21 mars journée pour l’élimination des discriminations raciales
On a été très heureux de vivre ce moment enrichissant pour tout le monde. Ce « porteur de parole » c’était une grande première pour la plupart d’entre nous. Notre groupe s’est constitué comme ça avec « machin » qui connait « machine »… réseau tout à fait informel. Merci à celles qui ont pris l’initiative et gravitent autour de l’association « Collectif migrants bienvenue 34 ». L’opération s’est tenue dans le cadre des manifestations liées à la journée internationale pour l’élimination des discriminations raciales du 21 mars.

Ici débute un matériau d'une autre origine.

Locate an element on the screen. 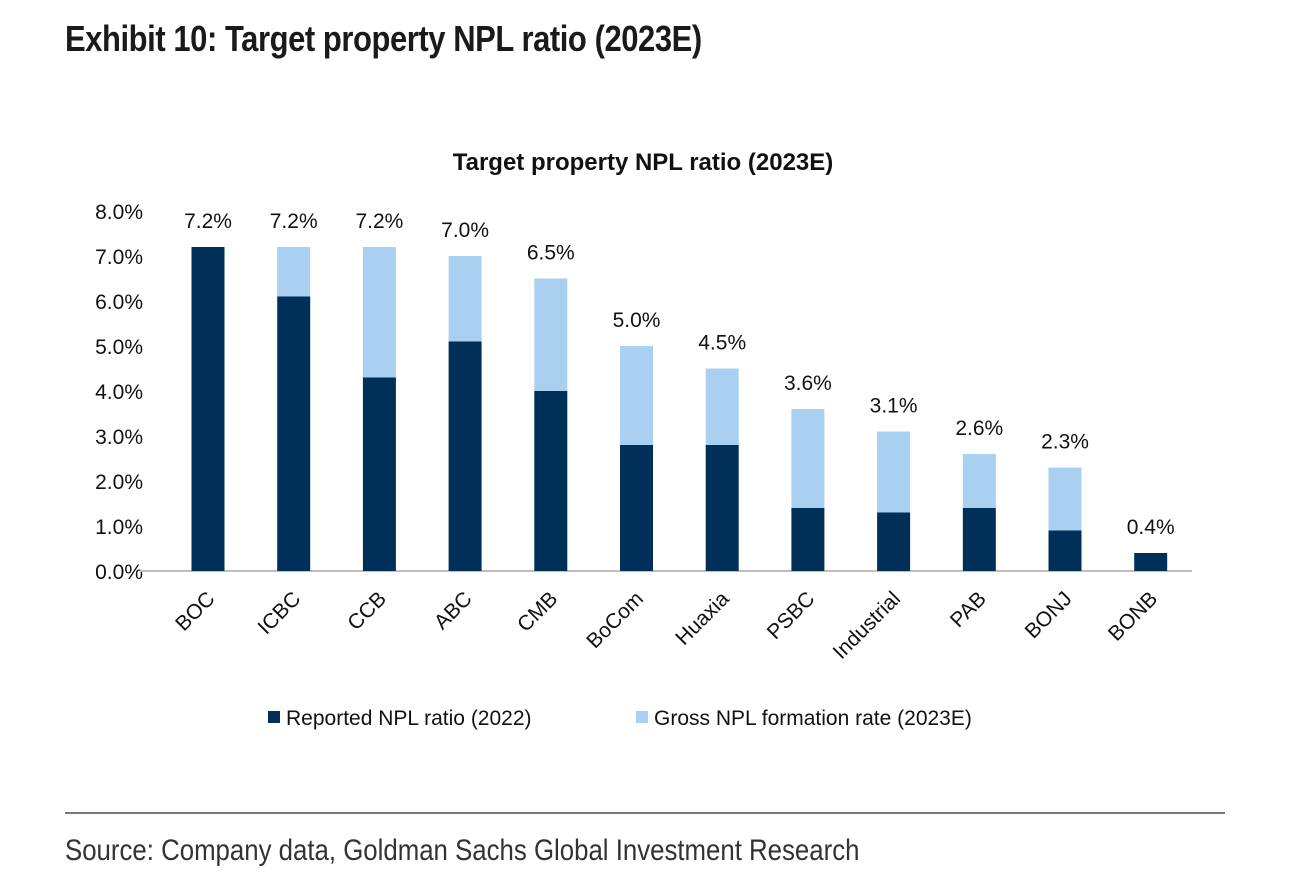 Image resolution: width=1290 pixels, height=891 pixels. data-label: 3.1% is located at coordinates (894, 406).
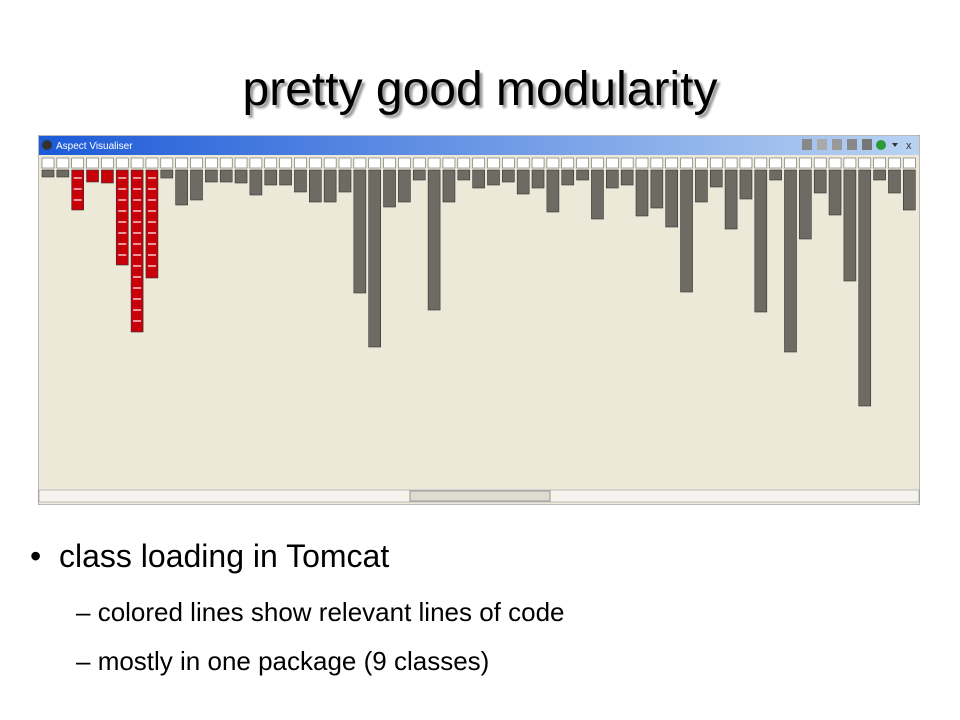  I want to click on toolbar: x, so click(857, 146).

Pour une démocratie vivante
Cela s’est fait comme souvent de bouche à oreille, une occasion entrainant l’autre, on se laisse partir comme dans un courant, même si on n’est pas très sur de soi. L’action a été apparemment bien ressentie par les autorités locales. Deux ou trois voitures de police sont passées pendant les opérations. Ils n’ont pas jugé utile de s’arrêter, c’est bon de sentir que l’espace public est ouvert et disponible pour la création d’une démocratie vivante. La seule démocratie qui vaille, c’est celle où toutes et tous ont la parole. Nous pouvons en témoigner à propos du déplacement des populations, à propos de l’exil, les français ont envie de parler et sont ravis quand on leur donne la parole.